On January 7, 2011, Lee was traded to the Tampa Bay Rays along with fellow prospects Chris Archer, Brandon Guyer, Robinson Chirinos and Cubs outfielder Sam Fuld for pitcher Matt Garza, outfielder Fernando Perez and minor league pitcher Zac Rosscup.

Lee started the 2011 season with the High-A Charlotte Stone Crabs, leading the team in AVG (.318) and SLG (.443), and earned a mid-season promotion to the Double-A Montgomery Biscuits, where he went 19-for-100 in 24 games. He was caught stealing five times while playing in the Arizona Fall League, where his batting average was .247. Lee played for the World team for the second time in the 2011 All-Star Futures Game, going 0–2 with a strikeout. When the 2011 season was over, Lee and second baseman Tyler Bortnick were named Florida State League all-stars. He spent the 2012 season with Montgomery, hitting .261/.336/.360 with 4 home runs and 37 RBI in 116 games. On November 20, 2012, Lee was selected to the 40-man roster.

Lee was optioned to the Triple-A Durham Bulls on March 15, 2013. In late April 2013, he tore multiple knee ligaments in a collision at second base and missed the remainder of the season. Lee was optioned to Triple-A Durham on March 13, 2014, and placed on the disabled list on March 30. He was activated on April 22 and spent the remainder of the year with the team, posting a .203/.287/.276 slash line with 4 home runs and 23 RBI. He was assigned to Durham to begin the season, and spent the year with the team, batting .220/.303/.304 with 3 home runs and 27 RBI. The Rays designated Lee for assignment on September 1, 2015. He was outrighted to Durham 3 days later and elected free agency on November 7, 2015.

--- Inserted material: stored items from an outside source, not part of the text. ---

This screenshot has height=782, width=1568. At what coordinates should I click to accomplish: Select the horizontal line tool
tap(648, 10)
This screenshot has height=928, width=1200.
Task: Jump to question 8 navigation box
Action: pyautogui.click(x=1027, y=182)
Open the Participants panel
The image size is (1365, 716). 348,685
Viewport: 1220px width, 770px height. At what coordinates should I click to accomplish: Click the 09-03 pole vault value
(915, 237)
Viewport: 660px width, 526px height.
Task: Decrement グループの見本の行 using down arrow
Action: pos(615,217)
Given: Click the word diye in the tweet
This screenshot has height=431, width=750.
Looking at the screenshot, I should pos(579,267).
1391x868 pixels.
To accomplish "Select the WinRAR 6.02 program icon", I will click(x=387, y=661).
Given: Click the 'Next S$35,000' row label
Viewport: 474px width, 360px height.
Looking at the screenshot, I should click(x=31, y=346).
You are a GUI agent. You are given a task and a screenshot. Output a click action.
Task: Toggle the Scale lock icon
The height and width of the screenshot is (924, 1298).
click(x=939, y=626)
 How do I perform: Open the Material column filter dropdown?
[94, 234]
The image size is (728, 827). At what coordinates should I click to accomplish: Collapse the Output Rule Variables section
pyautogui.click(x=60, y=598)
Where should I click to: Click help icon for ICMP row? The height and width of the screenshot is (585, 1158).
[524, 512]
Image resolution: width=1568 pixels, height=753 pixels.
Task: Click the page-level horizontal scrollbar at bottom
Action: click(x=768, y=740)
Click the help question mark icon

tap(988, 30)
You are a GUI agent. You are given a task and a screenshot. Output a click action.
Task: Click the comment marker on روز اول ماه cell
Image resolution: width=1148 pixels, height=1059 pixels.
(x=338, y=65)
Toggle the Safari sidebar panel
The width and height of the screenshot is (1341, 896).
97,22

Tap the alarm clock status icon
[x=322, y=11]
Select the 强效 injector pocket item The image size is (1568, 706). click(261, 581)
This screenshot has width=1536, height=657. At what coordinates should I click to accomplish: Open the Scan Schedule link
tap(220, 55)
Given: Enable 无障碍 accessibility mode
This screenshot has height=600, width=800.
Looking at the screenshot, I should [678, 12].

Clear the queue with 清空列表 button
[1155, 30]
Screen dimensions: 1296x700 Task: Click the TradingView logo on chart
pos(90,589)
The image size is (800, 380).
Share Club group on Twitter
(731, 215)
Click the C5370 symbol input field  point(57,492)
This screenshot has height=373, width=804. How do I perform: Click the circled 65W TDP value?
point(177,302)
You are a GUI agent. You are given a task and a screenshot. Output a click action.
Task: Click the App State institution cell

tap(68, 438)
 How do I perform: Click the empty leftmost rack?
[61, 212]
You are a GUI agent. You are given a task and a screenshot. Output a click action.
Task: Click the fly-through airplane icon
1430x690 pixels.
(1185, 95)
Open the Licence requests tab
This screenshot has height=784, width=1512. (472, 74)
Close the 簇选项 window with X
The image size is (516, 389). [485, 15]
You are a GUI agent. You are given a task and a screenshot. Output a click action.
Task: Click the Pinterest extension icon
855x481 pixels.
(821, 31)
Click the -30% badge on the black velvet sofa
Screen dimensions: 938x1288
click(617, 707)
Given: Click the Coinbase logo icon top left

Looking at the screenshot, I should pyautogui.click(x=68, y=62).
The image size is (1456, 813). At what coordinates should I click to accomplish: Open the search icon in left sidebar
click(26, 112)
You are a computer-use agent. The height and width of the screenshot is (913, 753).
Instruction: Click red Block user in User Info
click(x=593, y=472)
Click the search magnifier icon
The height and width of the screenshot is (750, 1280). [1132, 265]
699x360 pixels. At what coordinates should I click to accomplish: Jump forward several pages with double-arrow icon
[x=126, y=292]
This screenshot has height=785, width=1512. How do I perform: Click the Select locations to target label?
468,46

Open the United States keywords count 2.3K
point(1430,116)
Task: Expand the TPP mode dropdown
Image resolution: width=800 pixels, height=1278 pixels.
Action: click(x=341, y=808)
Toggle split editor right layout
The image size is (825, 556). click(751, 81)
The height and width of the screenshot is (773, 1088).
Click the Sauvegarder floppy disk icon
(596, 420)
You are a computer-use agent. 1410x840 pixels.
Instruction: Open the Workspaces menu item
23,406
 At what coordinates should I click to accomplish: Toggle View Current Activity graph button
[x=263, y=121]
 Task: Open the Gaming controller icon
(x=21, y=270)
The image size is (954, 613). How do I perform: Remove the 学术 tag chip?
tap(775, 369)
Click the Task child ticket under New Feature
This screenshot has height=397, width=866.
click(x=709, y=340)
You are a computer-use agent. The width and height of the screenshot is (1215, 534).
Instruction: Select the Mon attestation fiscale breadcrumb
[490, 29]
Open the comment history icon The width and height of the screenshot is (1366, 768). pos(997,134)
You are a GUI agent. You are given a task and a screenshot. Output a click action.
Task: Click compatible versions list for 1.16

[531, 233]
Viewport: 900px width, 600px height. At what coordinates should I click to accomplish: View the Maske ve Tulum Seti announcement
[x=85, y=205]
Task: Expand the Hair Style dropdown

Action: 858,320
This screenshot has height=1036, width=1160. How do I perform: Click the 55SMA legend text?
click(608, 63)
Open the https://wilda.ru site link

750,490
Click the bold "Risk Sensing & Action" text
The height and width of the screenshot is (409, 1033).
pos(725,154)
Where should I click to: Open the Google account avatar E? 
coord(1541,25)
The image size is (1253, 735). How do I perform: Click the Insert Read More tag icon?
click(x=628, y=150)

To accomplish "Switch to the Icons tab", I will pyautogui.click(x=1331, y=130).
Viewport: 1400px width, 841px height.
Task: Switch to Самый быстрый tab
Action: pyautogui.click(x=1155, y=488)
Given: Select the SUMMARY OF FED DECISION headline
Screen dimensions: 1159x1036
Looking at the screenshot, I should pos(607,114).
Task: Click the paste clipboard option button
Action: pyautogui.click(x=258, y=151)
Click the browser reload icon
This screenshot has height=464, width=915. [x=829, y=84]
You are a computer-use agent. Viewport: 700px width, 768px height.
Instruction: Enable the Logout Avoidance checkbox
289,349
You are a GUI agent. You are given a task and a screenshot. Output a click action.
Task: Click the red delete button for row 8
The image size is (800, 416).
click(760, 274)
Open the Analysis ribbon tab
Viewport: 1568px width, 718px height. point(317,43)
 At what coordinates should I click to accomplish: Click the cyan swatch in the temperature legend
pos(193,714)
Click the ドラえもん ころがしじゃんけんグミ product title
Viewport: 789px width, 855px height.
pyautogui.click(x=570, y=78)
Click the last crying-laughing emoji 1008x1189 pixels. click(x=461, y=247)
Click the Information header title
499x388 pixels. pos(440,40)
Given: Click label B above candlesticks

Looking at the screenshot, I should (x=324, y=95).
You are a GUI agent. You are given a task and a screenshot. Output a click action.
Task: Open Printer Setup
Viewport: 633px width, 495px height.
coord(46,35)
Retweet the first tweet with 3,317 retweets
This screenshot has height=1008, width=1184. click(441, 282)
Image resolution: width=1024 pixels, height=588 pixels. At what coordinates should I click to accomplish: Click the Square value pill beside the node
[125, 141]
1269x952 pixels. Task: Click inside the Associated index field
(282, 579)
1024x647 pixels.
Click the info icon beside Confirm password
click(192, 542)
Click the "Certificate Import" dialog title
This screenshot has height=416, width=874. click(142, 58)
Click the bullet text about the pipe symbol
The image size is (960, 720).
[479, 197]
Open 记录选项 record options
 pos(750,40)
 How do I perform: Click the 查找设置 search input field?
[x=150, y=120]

===San Francisco Giants===
On November 18, 2015, Lee signed a minor league contract with the San Francisco Giants organization that included an invitation to Spring Training. He did not make the club and was assigned to the Triple-A Sacramento River Cats to begin the season. Lee logged a .265/.344/.377 batting line with Sacramento before exercising a June 1 opt-out clause in his deal and electing free agency.

===Samsung Lions===
Lee became eligible for the 2019 KBO Draft, as those who debuted in minor league baseball after 2008 have to wait 2 years after released by their MLB team to be eligible for the KBO draft. Lee was picked #2 by the Samsung Lions, behind top pick Rhee Dae-eun who was also a former Chicago Cubs prospect, on September 10, 2018 in the 2019 KBO Draft. At the time of the draft, Lee had accumulated 23 homers, 209 RBIs, 169 steals and averaged .269 in 678 games from his eight seasons in the minor leagues with the Cubs, Rays, and Giants organizations. In 2019 with Samsung, Lee posted a .262/.332/.369 slash line with 7 home runs and 36 RBI in 118 games. He played in 64 games in 2020, batting .228/.314/.340 with 4 home runs and 28 RBI.

===Lotte Giants===
On January 24, 2022, Lee was traded to the Lotte Giants in exchange for a Ha-Neul Choi and a 2023 3rd-round pick.

==Personal life==
When he came to America, he fell in love with the culture, especially with American-Korean restaurants. He said he was in need of a translator and that he would like to try North Carolina style barbecue some day. Lee was charged with a DUI in May 2017 when he was without a club and has expressed regrets for his misconduct.